About

Leon Mostovoy is a transgender artist who has been photographing the front lines of queer and political art movements for decades. Mostovoy (formerly Tracy) started his queer art career in the 1980s producing erotic images for On Our Backs magazine. He has photographed for Quim magazine, composed book covers for Leslie Feinberg and Lynda Hart, been featured in Nothing but the Girl: The Blatant Lesbian Image, published in The Portable Lower East Side and Low Rent: A Decade Of Prose And Photographs From The Portable Lower East Side, produced several acclaimed exhibitions, and curated a myriad of shows highlighting the LGBTQ+ community. Mostovoy’s most recent projects explore transgender identity, transformation, sexuality, and gender roles in contemporary U.S. society.

Mostovoy’s early photographic series explored the struggles and triumphs of women as they strived for strength and independence while living outside the parameters of heteronormative expectations. The purpose of his work is to give a voice to the unheard. This is most evident in his documentation of sex workers, queer erotica, women ex-cons, transgender men, and the AIDS pandemic.

Mostovoy has participated in over fifty shows, including solo and group photography and and multi-media exhibitions. He has collaborated with performance artists: Divianna Ingravallo, Annie Sprinkle, Julie Tolentino, and Ron Athey; as well as filmmaker Cheryl Dunye; activist Angela Davis; and many more extraordinary people on the revolutionary front.
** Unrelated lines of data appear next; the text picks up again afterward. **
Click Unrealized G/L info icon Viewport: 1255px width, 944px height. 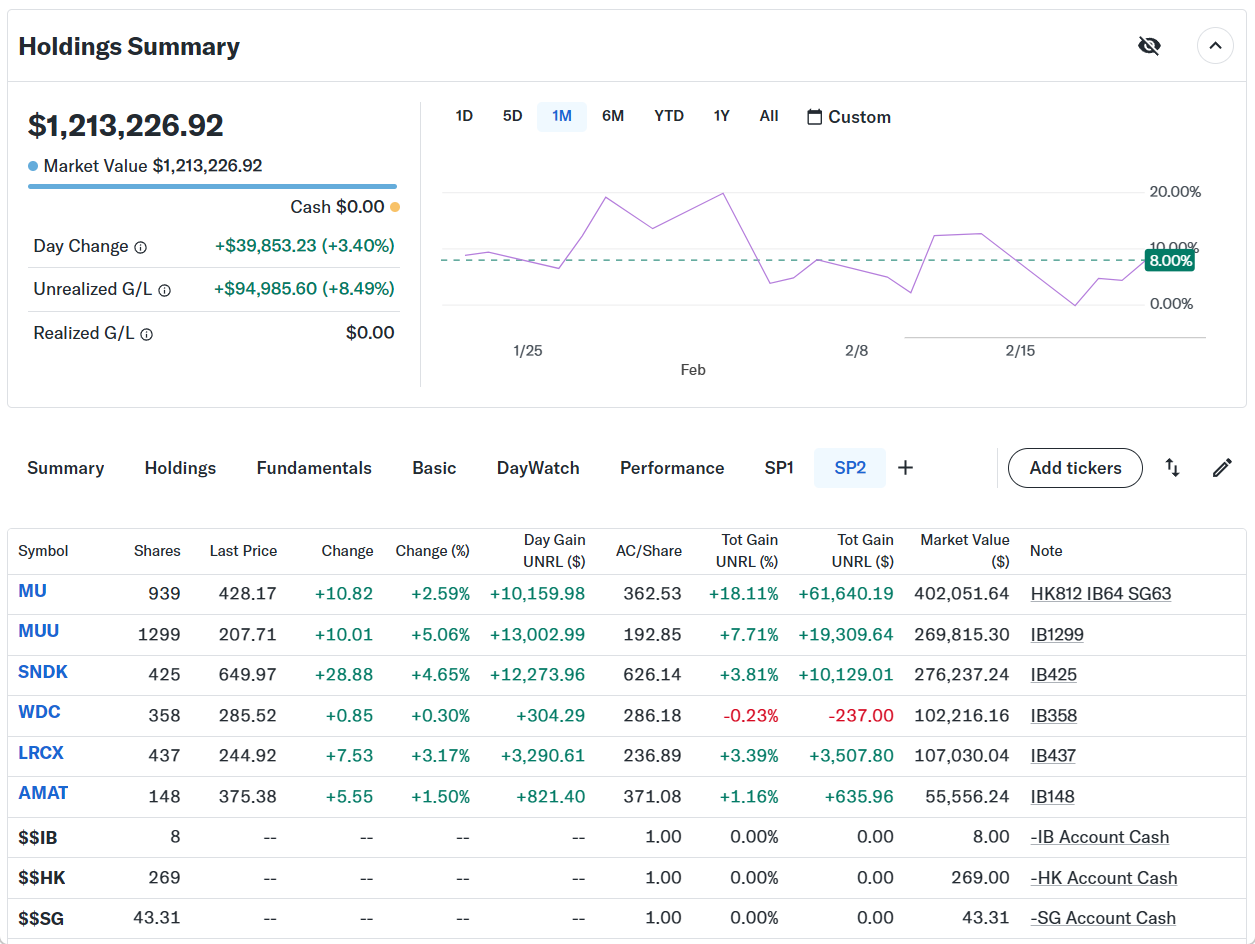pos(164,290)
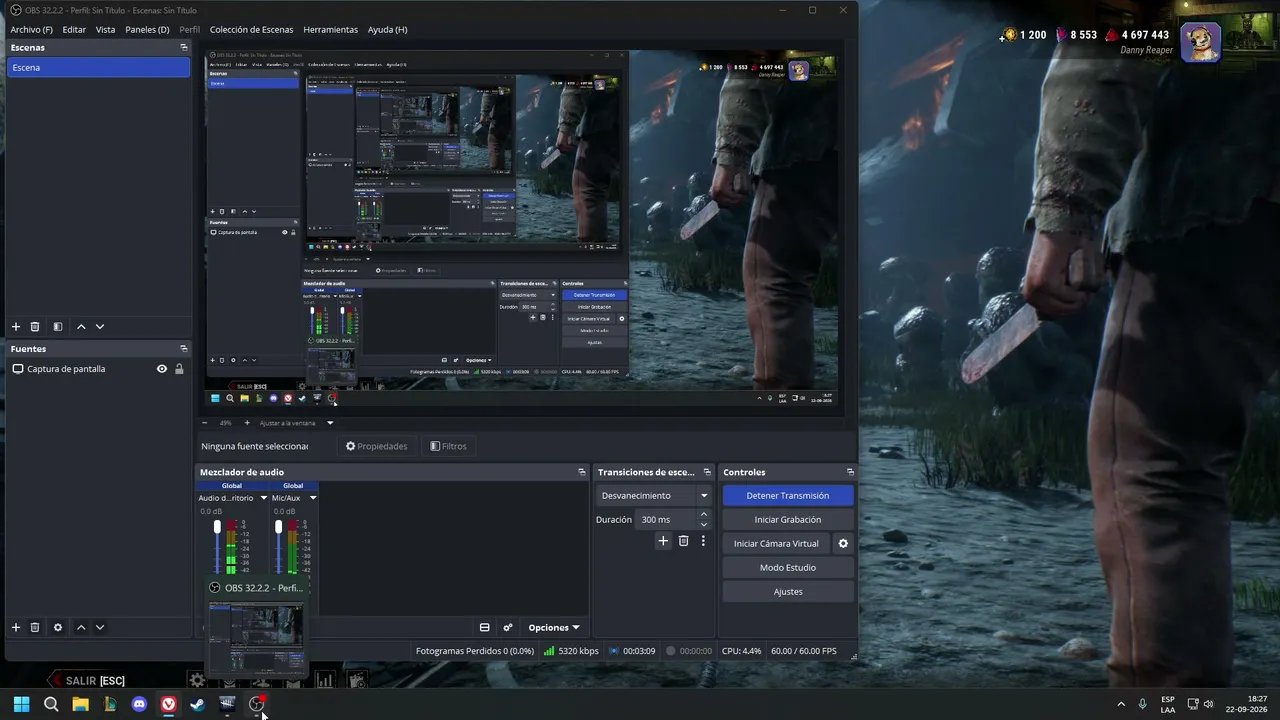Click virtual camera settings gear icon
Image resolution: width=1280 pixels, height=720 pixels.
point(843,544)

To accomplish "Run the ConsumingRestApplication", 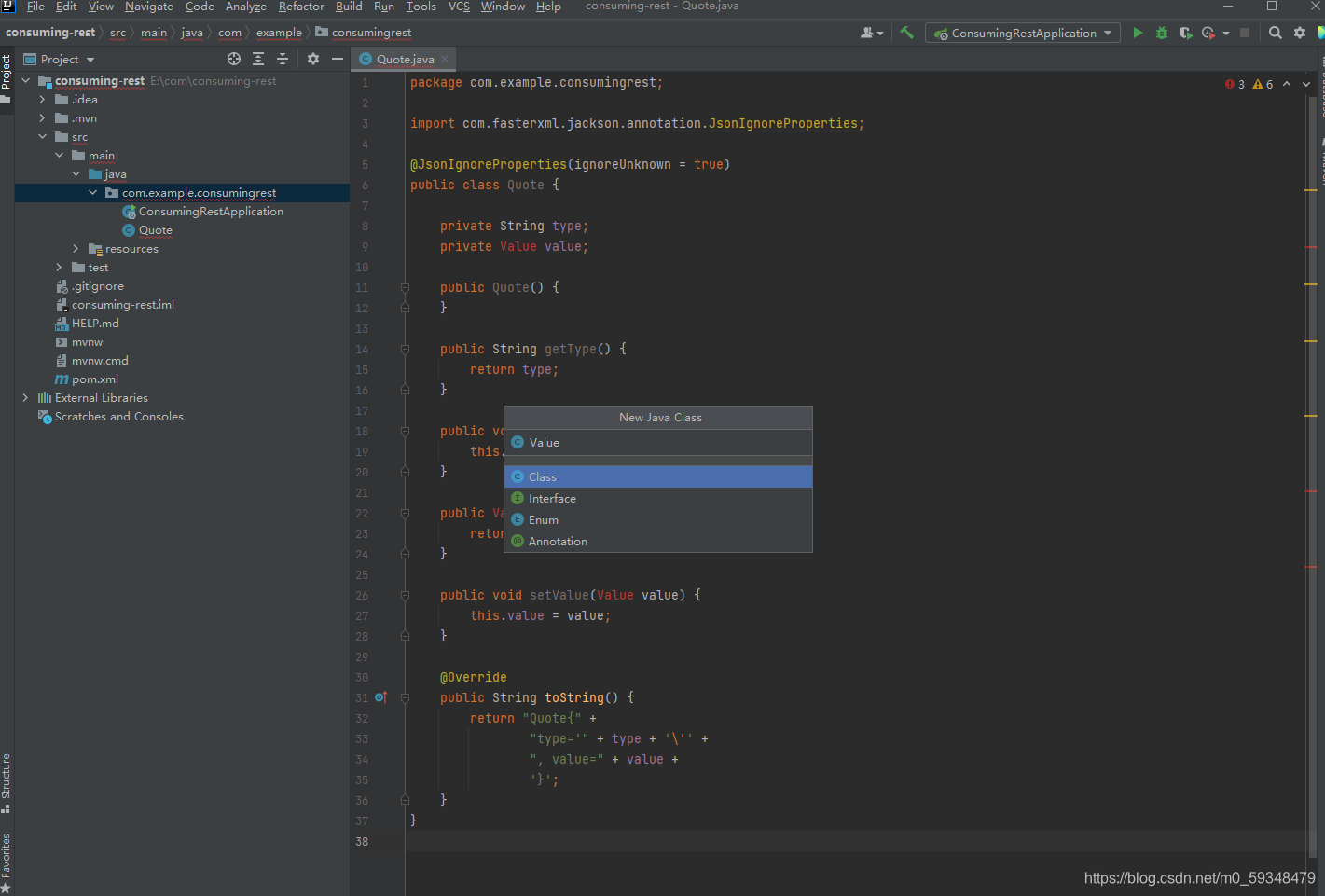I will [x=1138, y=32].
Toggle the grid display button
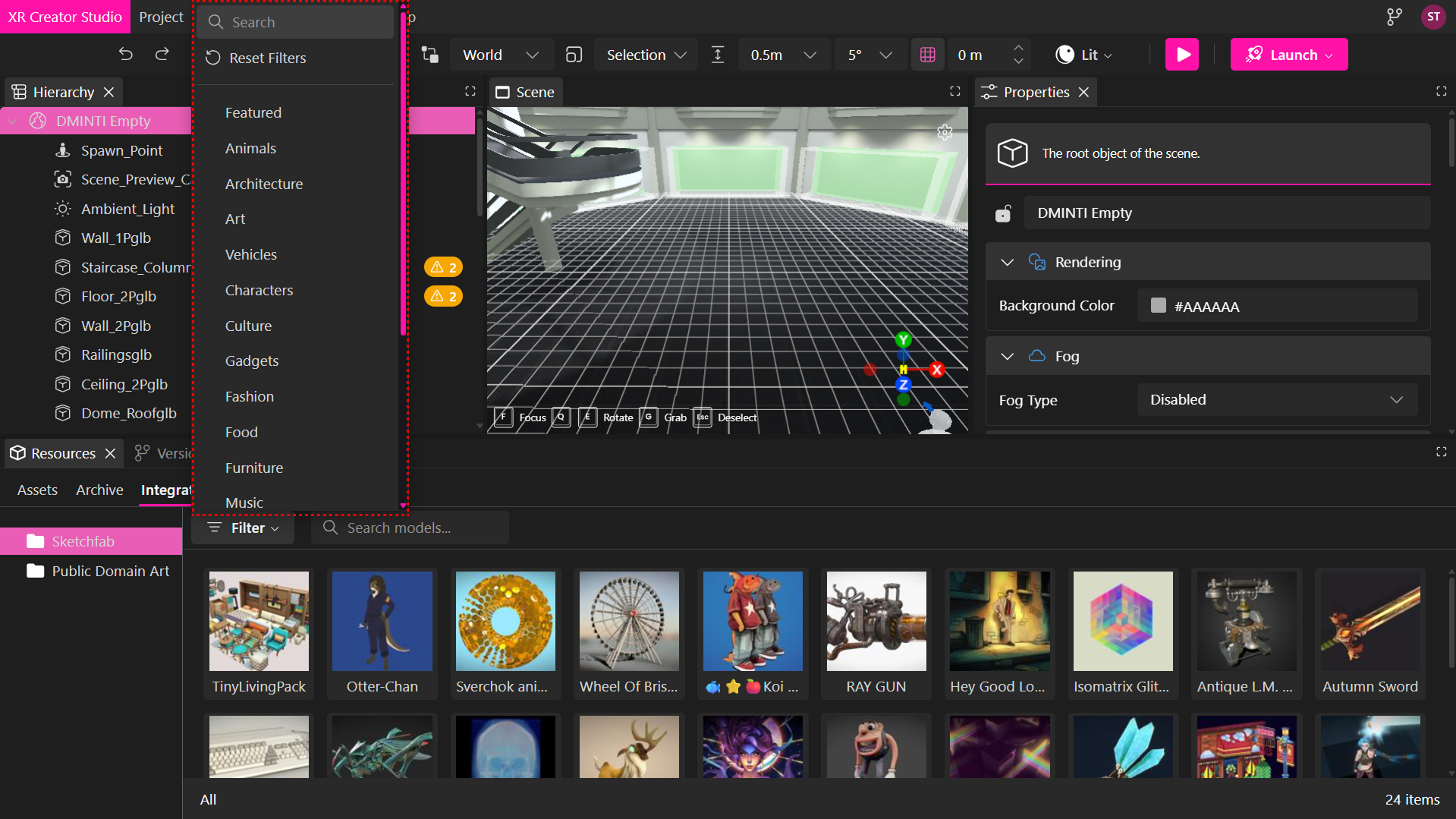Image resolution: width=1456 pixels, height=819 pixels. (927, 54)
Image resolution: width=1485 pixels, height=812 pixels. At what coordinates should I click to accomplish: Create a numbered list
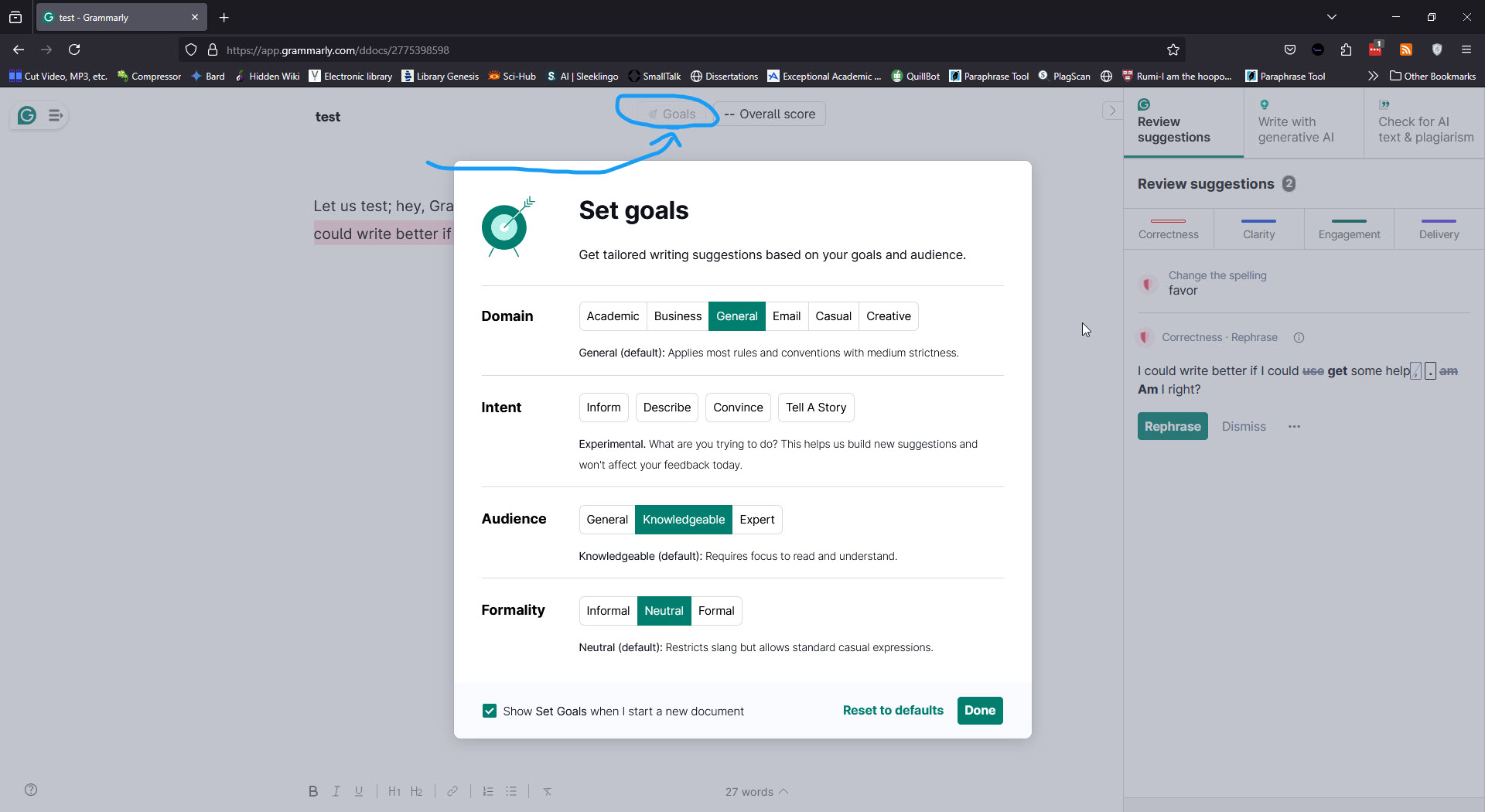tap(488, 791)
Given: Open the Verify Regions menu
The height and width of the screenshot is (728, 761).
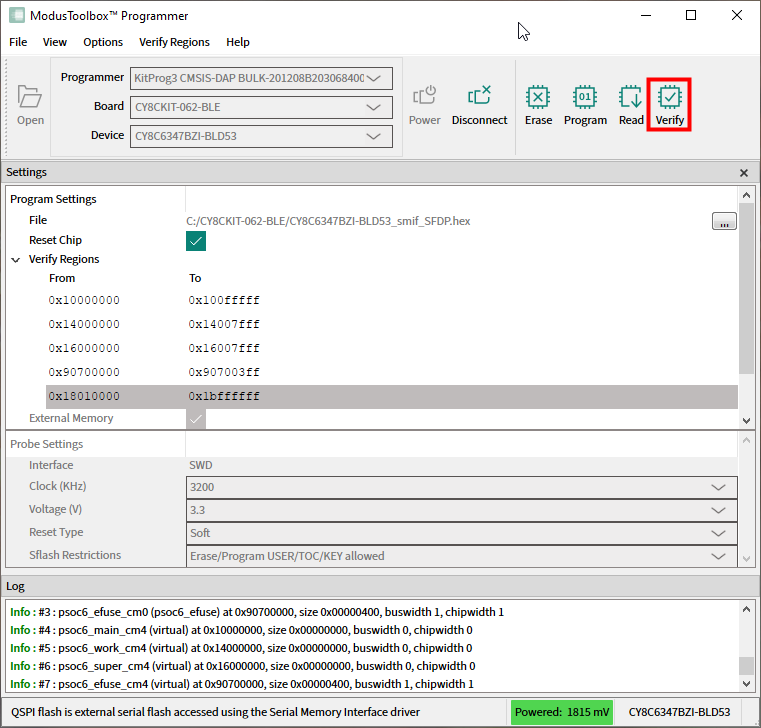Looking at the screenshot, I should (174, 42).
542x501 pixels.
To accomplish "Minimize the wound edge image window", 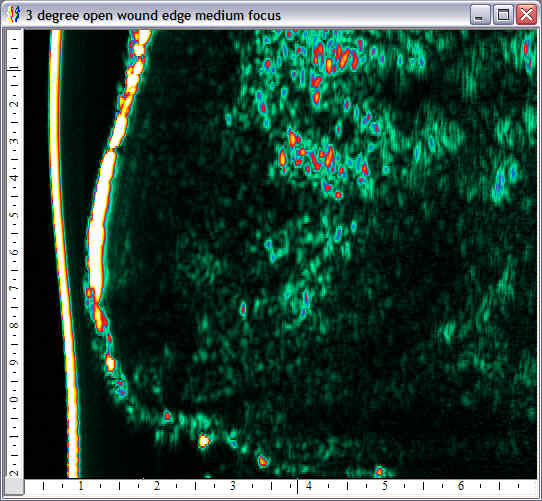I will click(480, 15).
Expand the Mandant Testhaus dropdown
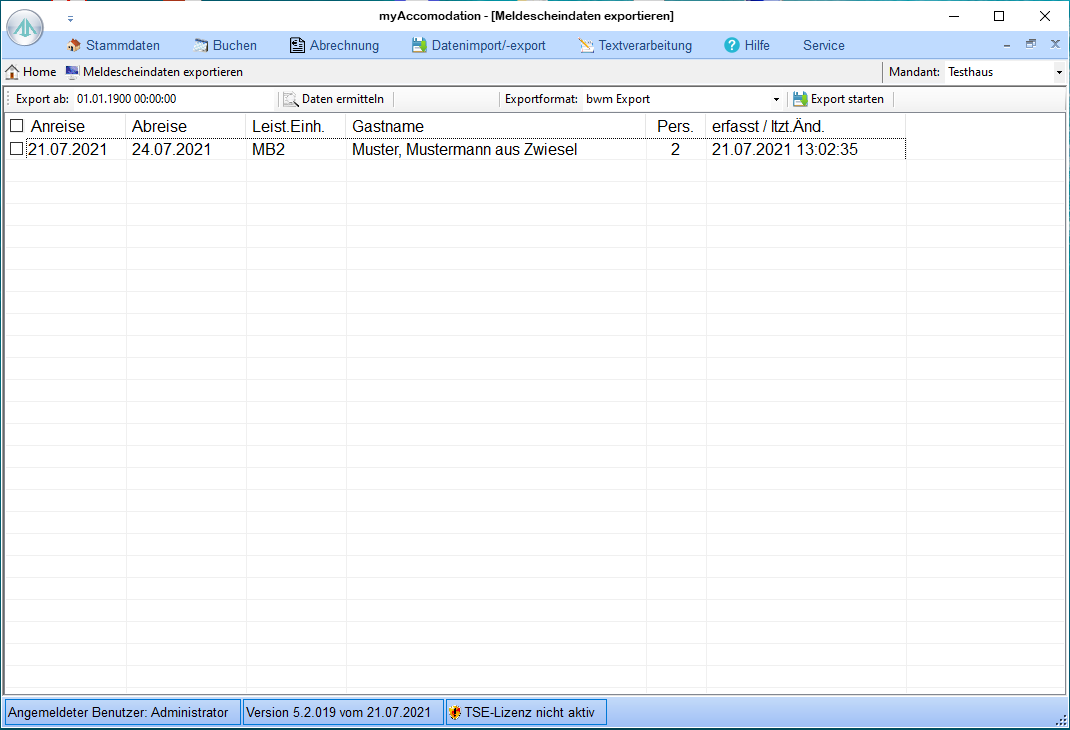This screenshot has width=1070, height=730. (x=1059, y=73)
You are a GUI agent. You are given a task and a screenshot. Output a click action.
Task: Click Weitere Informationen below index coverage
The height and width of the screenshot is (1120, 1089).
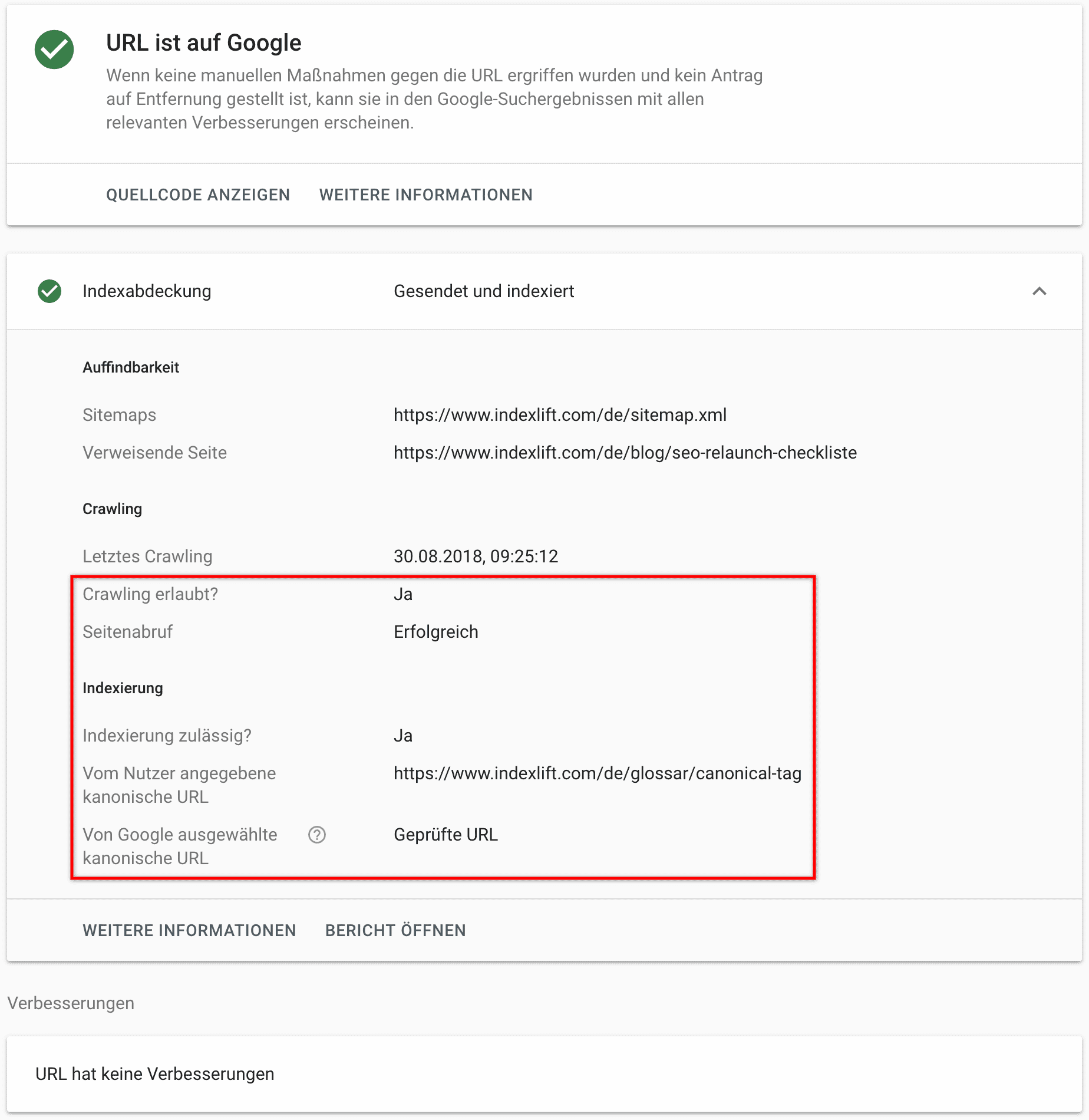click(189, 931)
Mostovoy’s Death of My Daughter installation was featured in Romania in 2011 to encourage awareness and acceptance of the Romanian transgender community. That same year, he presented his first retrospective, (My) Queer (R)evolution, at Temple University in Philadelphia. In January 2015, Mostovoy’s work from the 1980-90s was inducted into the ONE Archives at the USC Library – the largest LGBTQ+ archive in the world – and was accompanied by an opening exhibition of his 1987-88 photography series, Market Street Cinema

Mostovoy’s opus, Transfigure Project, was created as a traditional book and photographic exhibition in 2013. Its success launched an interactive website in 2015 to promote accessibility in the trans community. The Transfigure Project installation continues to be exhibited internationally (with a limited edition of 250 hardbound copies). A one-of-a-kind, life-size edition of Transfigure is was included in the Leslie-Lohman Museum Collection. Transfigure may be found online or at various stores in Los Angeles and New York.

He currently resides in Southern California.